La Tari, come tutti i tributi locali, è soggetta a prescrizione – così come altre tasse, tra cui l’Imu. La normativa vigente stabilisce che la Tari si prescrive in un termine di 5 anni. Questo significa che, trascorsi 5 anni dal momento in cui il pagamento doveva essere effettuato, il Comune non può più richiedere il pagamento della tassa. La prescrizione della Tari inizia a decorrere dal 1° gennaio dell’anno successivo a quello in cui la tassa avrebbe dovuto essere pagata, afferma Agnese Giardini di Immobiliare.it. 

Ad esempio, la Tari relativa all’anno 2018 inizia a prescriversi dal 1° gennaio 2019 e va in prescrizione il 1° gennaio 2024 (ma, a causa della sospensione dei termini per 85 giorni a causa del Covid, dal 9 marzo al 31 maggio 2020, questo termine è stato prorogato al 26 marzo 2024). La prescrizione può essere interrotta da un atto formale di richiesta di pagamento, come una cartella esattoriale. Quando ciò accade, il termine di prescrizione si azzera e inizia nuovamente dal principio. Per esempio, se il Comune invia una cartella esattoriale nel quarto anno, il termine di prescrizione ricomincia a contare 5 anni da quel momento. 

 

In alcuni casi, la prescrizione della Tari può allungarsi. Questo avviene principalmente quando il pagamento è dovuto in seguito a una sentenza giudiziaria. Se il tribunale conferma, anche solo parzialmente, l’obbligo di pagamento della Tari, la prescrizione non è più di 5 anni, ma segue il termine ordinario di 10 anni. Le cartelle esattoriali relative alla Tari seguono lo stesso termine di prescrizione della tassa stessa, ovvero 5 anni. Anche queste, come la Tari, possono vedere i termini di prescrizione interrotti da ulteriori notifiche di pagamento.
· · ·
■ Istruzioni dell'esercizio ■
**a.** Risponda a queste domande relative al testo sulla prescrizione della Tari:
(i) In quanti anni si prescrive la Tari secondo la normativa vigente?
(ii) Per quanti giorni sono stati sospesi i termini a causa del Covid?
(iii) Quale termine di prescrizione si applica se il tribunale conferma l'obbligo di pagamento della Tari?
**b.** Prosegua il testo sulla prescrizione della Tari dopo la sua ultima frase.
Le righe riportate più avanti costituiscono materiale distinto dal testo.

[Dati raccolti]
· · ·
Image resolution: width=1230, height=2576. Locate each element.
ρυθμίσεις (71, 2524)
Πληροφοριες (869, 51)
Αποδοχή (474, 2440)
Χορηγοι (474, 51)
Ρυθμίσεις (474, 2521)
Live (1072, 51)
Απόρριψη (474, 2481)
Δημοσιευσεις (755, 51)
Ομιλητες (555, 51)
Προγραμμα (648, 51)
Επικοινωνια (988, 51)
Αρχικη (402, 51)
· · ·
■ Risultati dell'esercizio ■
**a.**
(i) In 5 anni.
(ii) Per 85 giorni, dal 9 marzo al 31 maggio 2020.
(iii) Il termine ordinario di 10 anni.

**b.**
Una volta che la Tari è prescritta, il contribuente ha il diritto a non pagare la tassa. Tuttavia, non basta ignorare l’avviso di pagamento: è necessario far valere la prescrizione presentando un’istanza di autotutela per chiedere lo sgravio. Se il Comune non risponde, il contribuente ha 60 giorni di tempo per presentare un ricorso presso la commissione tributaria provinciale. 

 

Dal 1° gennaio 2025 è entrata in vigore una profonda riforma della Tari, con l’introduzione della tariffa puntuale (Tarip). Nel 2026 questo nuovo sistema è ormai operativo in un numero crescente di Comuni e rappresenta il modello di riferimento per il futuro calcolo della tassa sui rifiuti a livello nazionale. 

Sono tre le principali novità nel 2026. 1) L’importo della Tarinon sarà più basato solo sulla superficie dell’immobile e sul numero di occupanti, ma anche sulla quantità effettiva di rifiuti indifferenziati prodotti. Questo sistema mira a incentivare la raccolta differenziata e ridurre la produzione di rifiuti non riciclabili. 2) Saranno introdotte nuove tecnologie e strumenti di tracciamento dei rifiuti (esempio tessere elettroniche e cassonetti intelligenti dotati di sistemi di apertura e conteggio tramite tessere personali), per responsabilizzare i cittadini-contribuenti. 3) Il nuovo calcolo intende premiare chi produce meno rifiuti indifferenziati. 

Accanto alla riforma strutturale della Tari, dal 2026 è entrato in vigore anche un bonus sociale rifiuti. Le famiglie a basso reddito ricevono automaticamente uno sconto del 25% sulla Tari. 

L’agevolazione è stata introdotta dall’Arera e spetta ai nuclei familiari che hanno presentato all’Inps la Dsu (Dichiarazione sostitutiva unica) e che risultano in possesso di: un Isee fino a 9.530 euro; oppure un Isee fino a 20.000 euro per le famiglie con almeno quattro figli a carico. Il bonus viene applicato direttamente in bolletta, rendendo il sistema più semplice, automatico e accessibile.